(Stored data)

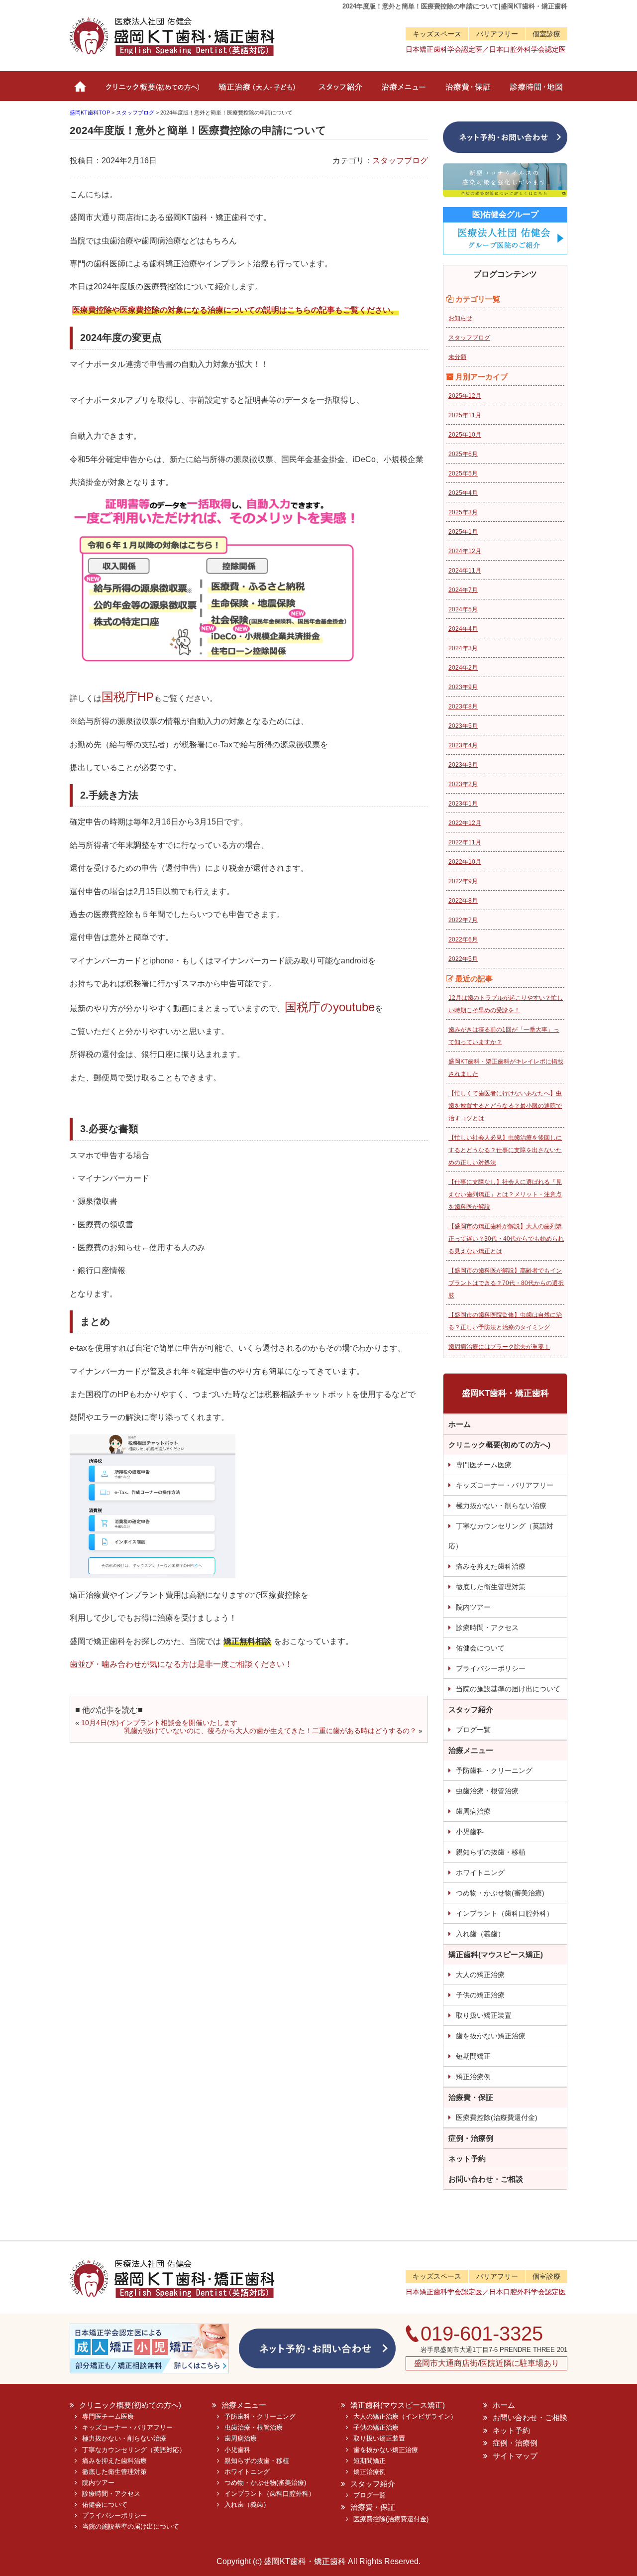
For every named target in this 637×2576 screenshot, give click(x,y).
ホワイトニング (480, 1872)
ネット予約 (467, 2158)
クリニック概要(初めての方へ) (150, 91)
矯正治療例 (473, 2077)
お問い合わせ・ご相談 (485, 2179)
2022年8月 (463, 900)
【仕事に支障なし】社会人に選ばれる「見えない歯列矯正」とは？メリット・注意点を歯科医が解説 (505, 1194)
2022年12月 (464, 823)
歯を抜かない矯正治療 (491, 2036)
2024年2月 (463, 667)
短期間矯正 (473, 2056)
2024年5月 (463, 609)
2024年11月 (464, 570)
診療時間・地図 (533, 91)
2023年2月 (463, 784)
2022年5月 (463, 958)
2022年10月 (464, 861)
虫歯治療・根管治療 (487, 1791)
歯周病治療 (473, 1811)
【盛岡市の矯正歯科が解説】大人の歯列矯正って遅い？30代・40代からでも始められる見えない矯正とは (506, 1239)
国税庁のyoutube (330, 1007)
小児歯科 (470, 1832)
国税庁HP (128, 696)
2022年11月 (464, 842)
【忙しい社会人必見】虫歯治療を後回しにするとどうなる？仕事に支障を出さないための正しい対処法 (505, 1150)
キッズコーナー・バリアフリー (504, 1485)
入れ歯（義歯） (480, 1934)
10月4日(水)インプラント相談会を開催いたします (159, 1723)
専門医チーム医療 (484, 1465)
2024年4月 (463, 628)
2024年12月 (464, 551)
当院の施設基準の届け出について (508, 1689)
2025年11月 (464, 415)
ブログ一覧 (473, 1730)
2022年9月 (463, 881)
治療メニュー (402, 91)
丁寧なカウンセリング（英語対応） (500, 1536)
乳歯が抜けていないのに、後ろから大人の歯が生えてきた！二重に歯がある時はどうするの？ (270, 1731)
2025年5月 (463, 473)
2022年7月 (463, 920)
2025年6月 (463, 454)
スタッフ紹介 (338, 91)
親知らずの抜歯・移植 (491, 1852)
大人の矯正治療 (480, 1975)
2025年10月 (464, 434)
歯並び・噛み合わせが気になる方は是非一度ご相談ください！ (181, 1664)
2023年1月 (463, 803)
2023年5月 (463, 725)
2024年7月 (463, 589)
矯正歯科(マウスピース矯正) (495, 1954)
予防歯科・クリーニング (494, 1770)
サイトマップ (515, 2456)
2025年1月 (463, 531)
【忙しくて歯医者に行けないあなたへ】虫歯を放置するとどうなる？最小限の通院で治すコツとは (505, 1106)
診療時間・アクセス (487, 1628)
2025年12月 (464, 395)
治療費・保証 (466, 91)
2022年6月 (463, 939)
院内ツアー (473, 1607)
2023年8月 (463, 706)
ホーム (81, 91)
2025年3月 (463, 512)
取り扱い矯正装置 (484, 2015)
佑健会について (480, 1648)
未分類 (457, 356)
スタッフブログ (400, 160)
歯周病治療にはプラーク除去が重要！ (499, 1346)
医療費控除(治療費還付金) (496, 2117)
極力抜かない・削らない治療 (501, 1506)
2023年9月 (463, 687)
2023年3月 (463, 764)
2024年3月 (463, 648)
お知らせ (460, 318)
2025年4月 (463, 492)
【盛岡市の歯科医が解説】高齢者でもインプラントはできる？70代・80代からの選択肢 (506, 1283)
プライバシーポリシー (491, 1668)
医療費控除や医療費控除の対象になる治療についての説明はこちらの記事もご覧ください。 (235, 310)
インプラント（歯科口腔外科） (504, 1913)
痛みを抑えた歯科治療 (491, 1566)
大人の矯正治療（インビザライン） (405, 2416)
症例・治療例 (470, 2138)
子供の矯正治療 (480, 1995)
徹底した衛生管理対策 (491, 1587)
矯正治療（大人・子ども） (257, 91)
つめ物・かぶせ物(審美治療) (500, 1893)
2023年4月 (463, 745)
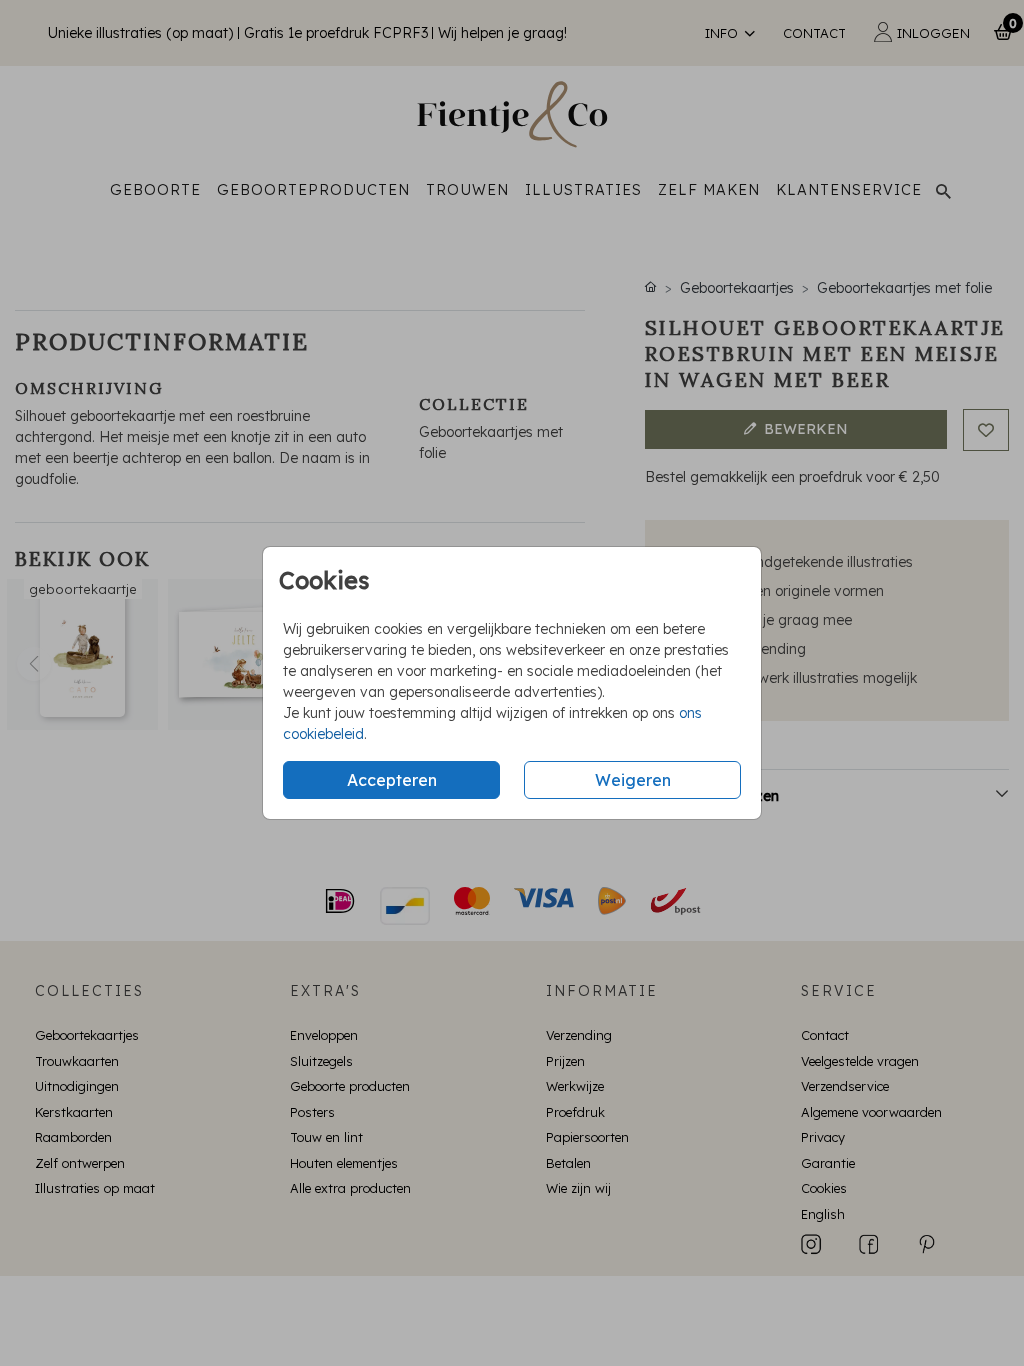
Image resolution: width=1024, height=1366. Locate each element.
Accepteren (392, 780)
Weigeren (633, 780)
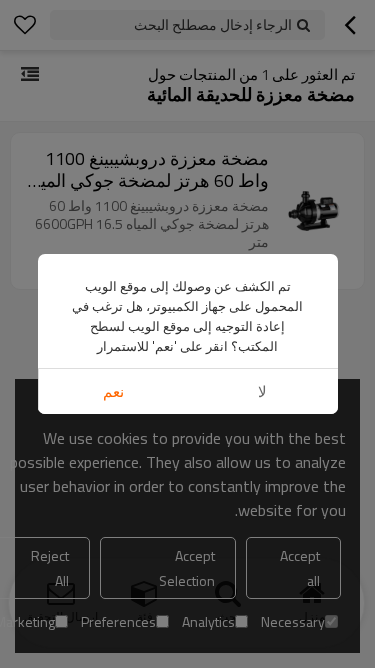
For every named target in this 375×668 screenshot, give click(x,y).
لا (262, 391)
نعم (113, 391)
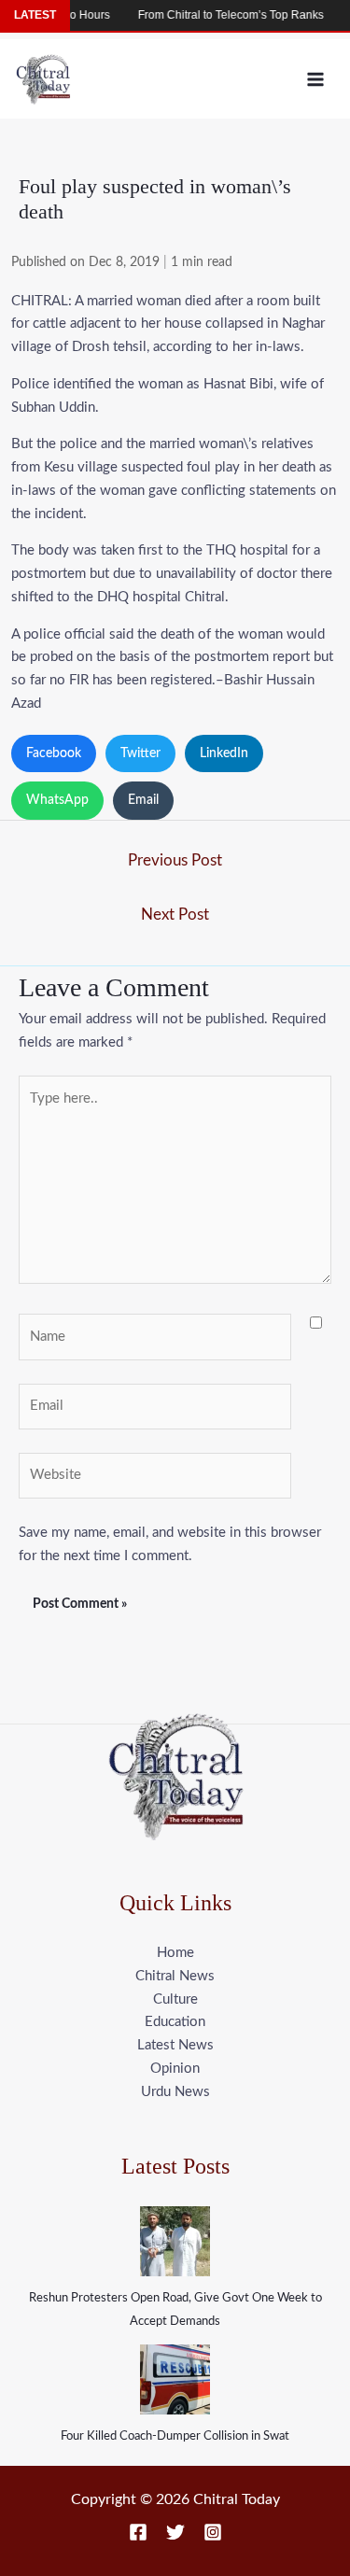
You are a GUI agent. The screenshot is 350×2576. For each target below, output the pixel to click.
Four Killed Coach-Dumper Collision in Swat (175, 2436)
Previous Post (175, 860)
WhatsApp (57, 800)
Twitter (140, 753)
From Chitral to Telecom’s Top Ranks (218, 14)
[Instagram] (212, 2532)
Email (143, 800)
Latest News (175, 2045)
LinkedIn (224, 753)
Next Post (175, 914)
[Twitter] (175, 2532)
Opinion (175, 2069)
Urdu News (175, 2092)
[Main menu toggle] (316, 79)
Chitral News (175, 1976)
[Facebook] (138, 2532)
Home (175, 1953)
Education (175, 2022)
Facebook (53, 753)
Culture (175, 1999)
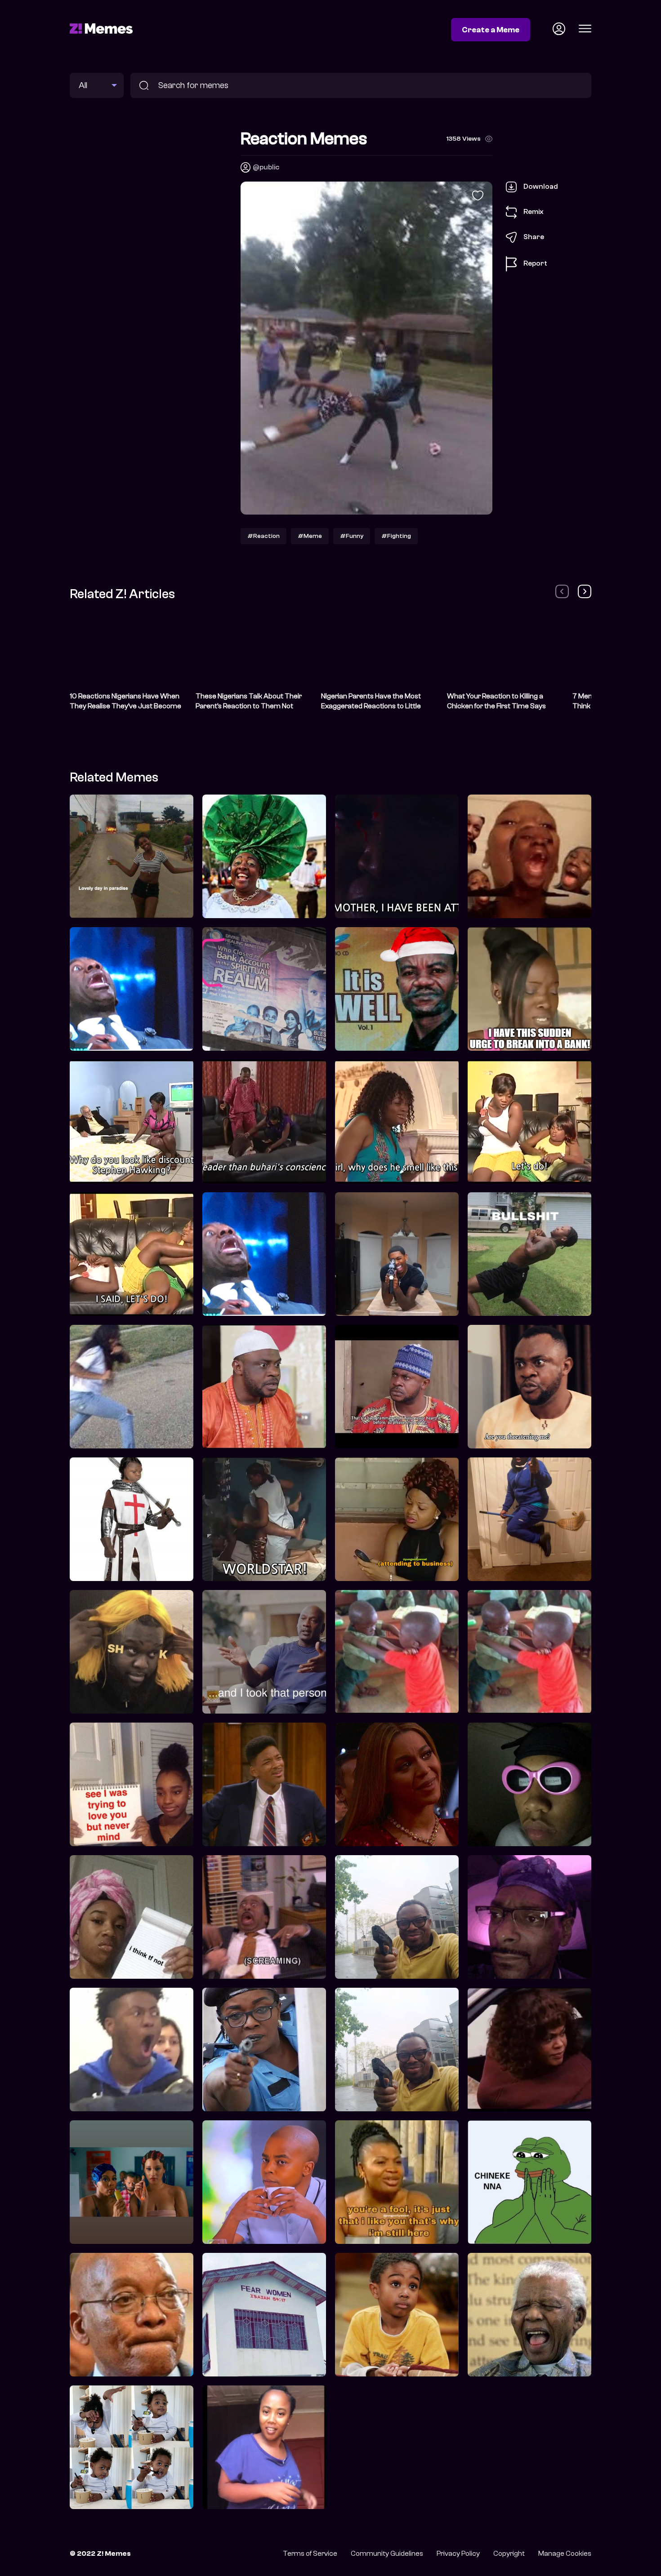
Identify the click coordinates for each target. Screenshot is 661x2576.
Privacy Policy (458, 2553)
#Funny (351, 536)
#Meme (310, 536)
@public (266, 167)
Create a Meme (490, 29)
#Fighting (396, 536)
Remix (533, 212)
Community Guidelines (387, 2553)
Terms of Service (310, 2553)
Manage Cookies (564, 2553)
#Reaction (263, 536)
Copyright (509, 2553)
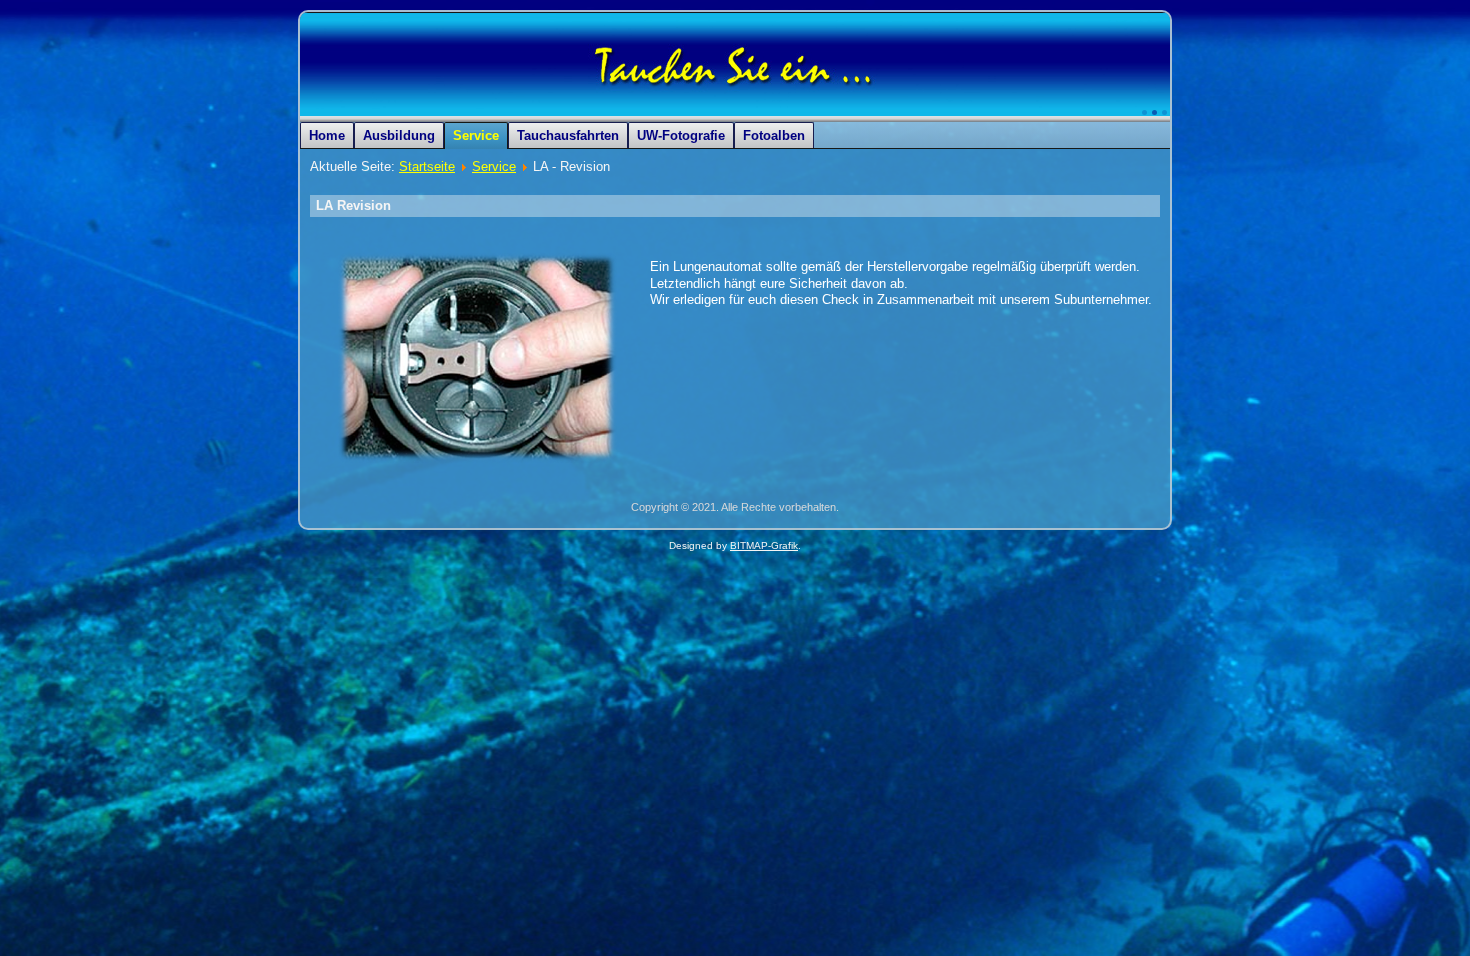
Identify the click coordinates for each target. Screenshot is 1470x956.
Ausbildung (399, 135)
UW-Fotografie (681, 135)
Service (476, 135)
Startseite (427, 166)
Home (327, 135)
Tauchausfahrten (568, 135)
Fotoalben (774, 135)
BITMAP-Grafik (764, 545)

■ Brief
Apply a filter for "every" to the data above, then copy each line that matches.

■ Answer to this problem
For every named target in this 637×2576 screenshot, give click(x,y).
For every named target in this 375×668 screenshot, give click(x,y).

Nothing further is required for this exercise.